The solution we put in place was to just extend the startup timeout to 3 minutes, from 3 seconds. On successive reboot all nodes eventually came up and none were terminated because of startup timeout. Here's the systemd drop-in that configured the timeout:
There were only two nodes that had problems on the last reboot (after the timeout increase was put in place), and they both failed because of what appeared to be an EPICS port bind timeout:
2018-05-08_22:59:48.654796Z Starting Advanced LIGO Guardian service: SQZ_CLF... 2018-05-08_23:00:28.914421Z SQZ_CLF Guardian v1.2.1 2018-05-08_23:00:28.914421Z CAS: listen() error Address already in use 2018-05-08_23:00:28.914421Z terminate called after throwing an instance of 'int' 2018-05-08_23:00:30.378973Z guardian@SQZ_CLF.service: Main process exited, code=dumped, status=6/ABRT 2018-05-08_23:00:30.379381Z Failed to start Advanced LIGO Guardian service: SQZ_CLF. 2018-05-08_23:00:30.379414Z guardian@SQZ_CLF.service: Unit entered failed state. 2018-05-08_23:00:30.379421Z guardian@SQZ_CLF.service: Failed with result 'core-dump'.

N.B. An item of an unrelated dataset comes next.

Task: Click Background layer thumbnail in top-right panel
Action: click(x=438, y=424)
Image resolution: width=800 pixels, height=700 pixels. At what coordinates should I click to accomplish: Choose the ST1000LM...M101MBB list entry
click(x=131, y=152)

This is not a failure we've noticed before, so unclear why it came about now. The problem was cleared after a node restart.
It might be nice to add a randomized node startup delay at boot, so that all the nodes aren't all fighting for resource all at the exact same time. It's easy enough to add a randomized delay at startup, by using e.g. StartExecPre= to execute a script that just sleeps for a random amount of time. But It's not clear how to do that at boot only, so that it doesn't affect normal node restarts.